L’olivicoltura italiana e la ricerca della produttività
- Andrea Vitali
Al convegno “Coltivare l’olivo” del 23 marzo di Confagricoltura Siena le ricette del prof. Riccardo Gucci per rilanciare l’olivicoltura italiana alzando i livelli produttivi: «rinnovo degli oliveti in aree potenzialmente competitive» (il 37% degli ettari olivati) con impianti a maggiore densità, olivi dalle chiome libere e voluminose, più superfici esposte, raccolta meccanizzata e irrigazione; politiche che puntino sulle varietà autoctone (più di 600), ma senza veti alle aziende che scelgano super intensivo con varietà spagnole. L’Associazione produttori olivicoli toscani ha fatto sapere che Co.Agri è in cerca di olivicoltori che conferiscano quote dell’olio prodotto da commercializzare.
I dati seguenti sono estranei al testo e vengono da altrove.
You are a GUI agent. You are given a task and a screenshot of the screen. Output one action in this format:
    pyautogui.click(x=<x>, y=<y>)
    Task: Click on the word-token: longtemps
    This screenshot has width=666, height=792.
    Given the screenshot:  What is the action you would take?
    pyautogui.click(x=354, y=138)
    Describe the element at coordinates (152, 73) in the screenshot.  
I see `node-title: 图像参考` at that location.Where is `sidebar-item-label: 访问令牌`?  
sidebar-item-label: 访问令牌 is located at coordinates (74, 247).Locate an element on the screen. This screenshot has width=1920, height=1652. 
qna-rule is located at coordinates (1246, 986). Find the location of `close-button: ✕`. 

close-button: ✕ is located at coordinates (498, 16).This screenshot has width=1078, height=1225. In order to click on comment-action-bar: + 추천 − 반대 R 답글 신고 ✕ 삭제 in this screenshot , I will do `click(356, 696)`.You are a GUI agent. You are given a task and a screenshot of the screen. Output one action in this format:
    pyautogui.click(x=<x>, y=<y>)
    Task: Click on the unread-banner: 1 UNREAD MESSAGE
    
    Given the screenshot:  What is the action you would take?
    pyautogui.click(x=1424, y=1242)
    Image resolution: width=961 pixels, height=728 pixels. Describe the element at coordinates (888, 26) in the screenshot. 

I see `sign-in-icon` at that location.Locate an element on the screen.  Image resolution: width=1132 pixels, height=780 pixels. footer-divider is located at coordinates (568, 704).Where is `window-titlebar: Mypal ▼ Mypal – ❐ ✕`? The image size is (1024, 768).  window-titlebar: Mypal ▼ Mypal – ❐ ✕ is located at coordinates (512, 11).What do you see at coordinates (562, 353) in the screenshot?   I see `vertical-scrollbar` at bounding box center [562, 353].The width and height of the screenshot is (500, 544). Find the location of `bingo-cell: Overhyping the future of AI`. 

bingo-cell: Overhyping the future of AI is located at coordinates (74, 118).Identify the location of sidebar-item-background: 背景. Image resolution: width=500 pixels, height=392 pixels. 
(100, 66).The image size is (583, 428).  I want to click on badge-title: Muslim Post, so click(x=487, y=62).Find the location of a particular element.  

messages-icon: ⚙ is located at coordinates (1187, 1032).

E’ quanto risposto da Riccardo Gucci, professore ordinario presso il Dipartimento di Scienze agrarie, alimentari e agro-ambientali dell’Università di Pisa, ad una domanda postagli da Floraviva per chiarire la sua posizione riguardo alle piante da utilizzare per rinnovare gli oliveti italiani, al termine del convegno “Coltivare l’olivo”, tenutosi il 23 marzo al Santa Chiara Lab dell’Università di Siena. Un incontro organizzato dall’Unione provinciale agricoltori (Upa) di Siena (Confagricoltura) in collaborazione con il Santa Chiara Lab e l’Associazione produttori olivicoli toscani (Apot), a cui sono intervenuti anche il prof. di Bruno Bagnoli, docente di Entomologia applicata ai prodotti agroalimentari e alla viticoltura del Dipartimento per l’innovazione nei sistemi biologici agroalimentari e forestali dell’Università della Tuscia di Viterbo, con una relazione intitolata “Principali avversità biotiche dell’olivo e strategie di controllo ecosostenibile”, il presidente della Sezione nazionale olivicola di Confagricoltura Pantaleo Greco e il vice presidente dell’Apot Orlando Pazzagli.